Minister klimatu przyznała, o ile wzrosną rachunki za prąd. Kuriozalny punkt odniesienia

Minister klimatu i środowiska Paulina Hennig-Kloska, która nie tak dawno wygłosiła absurdalną tezę o produkowaniu „energii z prądu” tym razem postanowiła wyjaśnić, o ile wzrosną ceny prądu od lipca, po zniesieniu przez rząd kolejnej tarczy – tym razem energetycznej.

Według wyliczeń minister, która była gościem Karoliny Opolskiej w TVP.info,  podwyżki mają być „nieznaczne” i wynosić… 30 zł miesięcznie. Dopytywana przez dziennikarkę, czy będą one identyczne dla każdego z rozbrajającą szczerością przyznała, że to wyliczenia dla jednoosobywych emeryckich gospodarstw domowych.

Trzeba przyznać, że to zadziwiający punkt odniesienia, zważywszy na to, że takie gospodarstwa wydają na prąd najmniej. Zatem, jeżeli obecnie emeryci wydają na rachunki za prąd średnio 120-150 zł, to od lipca zapłacą 150-180. Nietrudno się domyślić, idąc tym tropem, że czteroosobowe gospodarstwa domowe, które zazwyczaj są punktem odniesienia w tego typu wyliczeniach, a które dziś za prąd płacą ok 400-450 zł, od lipca zapłacą, co najmniej 100 zł więcej.

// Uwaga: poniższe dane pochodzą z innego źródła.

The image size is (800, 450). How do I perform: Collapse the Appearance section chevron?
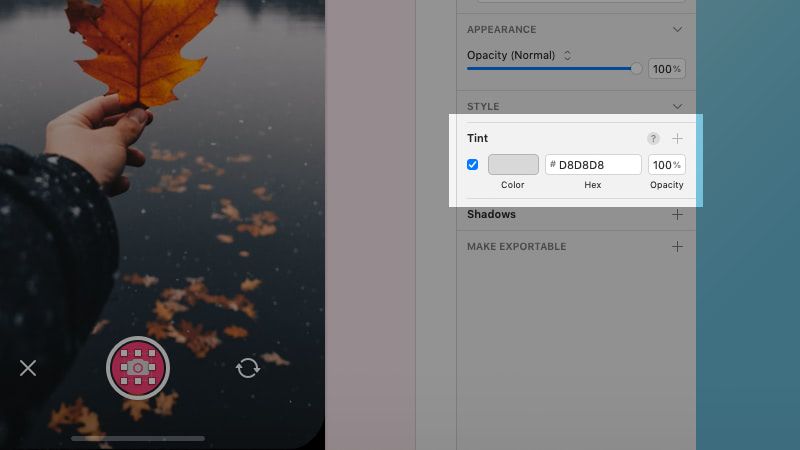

Uwagę na ten kuriozalny punkt wyjścia zwróciła uwagę była premier Beata Szydło, która przez wielu Polaków uważana jest za tę szefową rządu, która najbardziej walczyła z ubóstwem i wykluczeniem Polaków.

– Muszą to Państwo zobaczyć! Minister Hennig-Kloska otwarcie przyznała, że rząd mówiąc o „podwyżce 30 zł za prąd” powołuje się na szacunki dotyczące… jednoosobowych gospodarstw domowych. To znaczy, że większość polskich rodzin zapłaci od lipca rachunki wyższe o znacznie więcej, niż 30 złotych. Jedyny konkret Tuska, to konkretne podwyżki. A to dopiero początek. Pamiętajmy, że w efekcie Zielonego Ładu, ceny prądu będą rosły regularnie przez wiele lat. – napisała eurodeputowana PiS.